[Saved data entries]
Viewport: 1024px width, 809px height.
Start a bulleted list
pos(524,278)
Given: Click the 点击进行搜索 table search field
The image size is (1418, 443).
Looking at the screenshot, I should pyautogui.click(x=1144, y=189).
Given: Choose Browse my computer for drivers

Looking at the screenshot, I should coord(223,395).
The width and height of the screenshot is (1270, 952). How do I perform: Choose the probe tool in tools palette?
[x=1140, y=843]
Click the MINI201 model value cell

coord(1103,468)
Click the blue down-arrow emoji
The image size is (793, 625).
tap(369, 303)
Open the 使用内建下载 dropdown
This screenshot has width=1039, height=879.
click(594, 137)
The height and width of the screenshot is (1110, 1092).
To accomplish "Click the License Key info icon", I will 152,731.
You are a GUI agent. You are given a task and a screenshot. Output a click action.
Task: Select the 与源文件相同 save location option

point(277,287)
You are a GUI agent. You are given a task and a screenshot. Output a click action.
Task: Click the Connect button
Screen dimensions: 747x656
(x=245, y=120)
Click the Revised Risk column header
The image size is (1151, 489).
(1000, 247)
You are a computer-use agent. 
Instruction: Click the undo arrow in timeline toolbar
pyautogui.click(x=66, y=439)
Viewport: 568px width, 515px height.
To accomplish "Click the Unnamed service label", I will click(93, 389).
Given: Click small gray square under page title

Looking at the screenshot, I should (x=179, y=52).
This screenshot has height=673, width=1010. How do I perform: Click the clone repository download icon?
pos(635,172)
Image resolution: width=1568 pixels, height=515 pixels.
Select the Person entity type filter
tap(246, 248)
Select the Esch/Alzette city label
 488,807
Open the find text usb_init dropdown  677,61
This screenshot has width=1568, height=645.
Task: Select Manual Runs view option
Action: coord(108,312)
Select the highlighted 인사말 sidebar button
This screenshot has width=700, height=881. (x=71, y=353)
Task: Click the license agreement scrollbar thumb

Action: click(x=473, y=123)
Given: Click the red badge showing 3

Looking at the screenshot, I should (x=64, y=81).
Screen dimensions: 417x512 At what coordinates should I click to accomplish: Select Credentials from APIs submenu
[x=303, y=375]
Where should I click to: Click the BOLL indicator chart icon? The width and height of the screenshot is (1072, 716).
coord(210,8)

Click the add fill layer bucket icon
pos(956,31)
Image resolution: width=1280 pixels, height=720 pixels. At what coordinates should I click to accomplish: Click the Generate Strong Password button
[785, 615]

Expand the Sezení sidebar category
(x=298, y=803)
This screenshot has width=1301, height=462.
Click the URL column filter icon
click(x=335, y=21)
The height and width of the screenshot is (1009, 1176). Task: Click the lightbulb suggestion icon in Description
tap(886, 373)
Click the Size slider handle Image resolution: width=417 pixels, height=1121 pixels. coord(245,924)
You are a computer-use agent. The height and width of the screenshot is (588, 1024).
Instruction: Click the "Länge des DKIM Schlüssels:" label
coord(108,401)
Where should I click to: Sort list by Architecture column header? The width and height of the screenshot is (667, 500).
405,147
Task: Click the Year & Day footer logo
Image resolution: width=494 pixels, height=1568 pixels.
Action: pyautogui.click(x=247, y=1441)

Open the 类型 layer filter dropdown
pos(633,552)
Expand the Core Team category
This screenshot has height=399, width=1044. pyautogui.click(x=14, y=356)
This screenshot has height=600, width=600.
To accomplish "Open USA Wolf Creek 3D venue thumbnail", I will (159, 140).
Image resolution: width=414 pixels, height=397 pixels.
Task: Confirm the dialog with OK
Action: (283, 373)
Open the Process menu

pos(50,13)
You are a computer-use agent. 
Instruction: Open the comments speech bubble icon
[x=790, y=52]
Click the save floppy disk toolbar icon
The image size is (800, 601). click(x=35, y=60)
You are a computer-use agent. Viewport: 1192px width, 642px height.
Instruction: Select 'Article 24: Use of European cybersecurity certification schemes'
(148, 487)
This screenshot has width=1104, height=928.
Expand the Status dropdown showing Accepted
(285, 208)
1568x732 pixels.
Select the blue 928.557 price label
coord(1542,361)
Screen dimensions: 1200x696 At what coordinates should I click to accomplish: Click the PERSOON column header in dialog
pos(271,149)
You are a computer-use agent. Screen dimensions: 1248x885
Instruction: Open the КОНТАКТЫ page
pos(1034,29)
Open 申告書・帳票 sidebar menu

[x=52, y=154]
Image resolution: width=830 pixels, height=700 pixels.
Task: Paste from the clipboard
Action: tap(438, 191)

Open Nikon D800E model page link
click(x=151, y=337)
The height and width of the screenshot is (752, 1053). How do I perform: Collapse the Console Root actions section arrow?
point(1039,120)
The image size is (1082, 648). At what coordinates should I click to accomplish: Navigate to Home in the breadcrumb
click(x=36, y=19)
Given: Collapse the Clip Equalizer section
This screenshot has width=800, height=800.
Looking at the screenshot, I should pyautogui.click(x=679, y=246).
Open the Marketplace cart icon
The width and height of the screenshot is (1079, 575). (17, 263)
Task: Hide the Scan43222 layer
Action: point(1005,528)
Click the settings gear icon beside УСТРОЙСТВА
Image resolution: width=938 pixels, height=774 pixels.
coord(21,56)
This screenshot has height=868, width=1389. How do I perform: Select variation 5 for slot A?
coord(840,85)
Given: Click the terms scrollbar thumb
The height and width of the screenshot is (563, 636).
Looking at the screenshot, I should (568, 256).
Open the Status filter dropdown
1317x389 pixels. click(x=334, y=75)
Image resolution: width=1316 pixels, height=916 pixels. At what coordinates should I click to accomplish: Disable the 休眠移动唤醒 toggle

Task brief:
Copy out the lines above exactly, beginning at the one that contains "Where should I click to: Sort" and ending at the one that contains "Given: Collapse the Clip Equalizer section".

Solution for this exercise:
Where should I click to: Sort list by Architecture column header? The width and height of the screenshot is (667, 500).
405,147
Task: Click the Year & Day footer logo
Image resolution: width=494 pixels, height=1568 pixels.
Action: pyautogui.click(x=247, y=1441)

Open the 类型 layer filter dropdown
pos(633,552)
Expand the Core Team category
This screenshot has height=399, width=1044. pyautogui.click(x=14, y=356)
This screenshot has height=600, width=600.
To accomplish "Open USA Wolf Creek 3D venue thumbnail", I will (159, 140).
Image resolution: width=414 pixels, height=397 pixels.
Task: Confirm the dialog with OK
Action: (283, 373)
Open the Process menu

pos(50,13)
You are a computer-use agent. 
Instruction: Open the comments speech bubble icon
[x=790, y=52]
Click the save floppy disk toolbar icon
The image size is (800, 601). click(x=35, y=60)
You are a computer-use agent. Viewport: 1192px width, 642px height.
Instruction: Select 'Article 24: Use of European cybersecurity certification schemes'
(148, 487)
This screenshot has width=1104, height=928.
Expand the Status dropdown showing Accepted
(285, 208)
1568x732 pixels.
Select the blue 928.557 price label
coord(1542,361)
Screen dimensions: 1200x696 At what coordinates should I click to accomplish: Click the PERSOON column header in dialog
pos(271,149)
You are a computer-use agent. Screen dimensions: 1248x885
Instruction: Open the КОНТАКТЫ page
pos(1034,29)
Open 申告書・帳票 sidebar menu

[x=52, y=154]
Image resolution: width=830 pixels, height=700 pixels.
Task: Paste from the clipboard
Action: tap(438, 191)

Open Nikon D800E model page link
click(x=151, y=337)
The height and width of the screenshot is (752, 1053). How do I perform: Collapse the Console Root actions section arrow?
point(1039,120)
The image size is (1082, 648). At what coordinates should I click to accomplish: Navigate to Home in the breadcrumb
click(x=36, y=19)
Given: Collapse the Clip Equalizer section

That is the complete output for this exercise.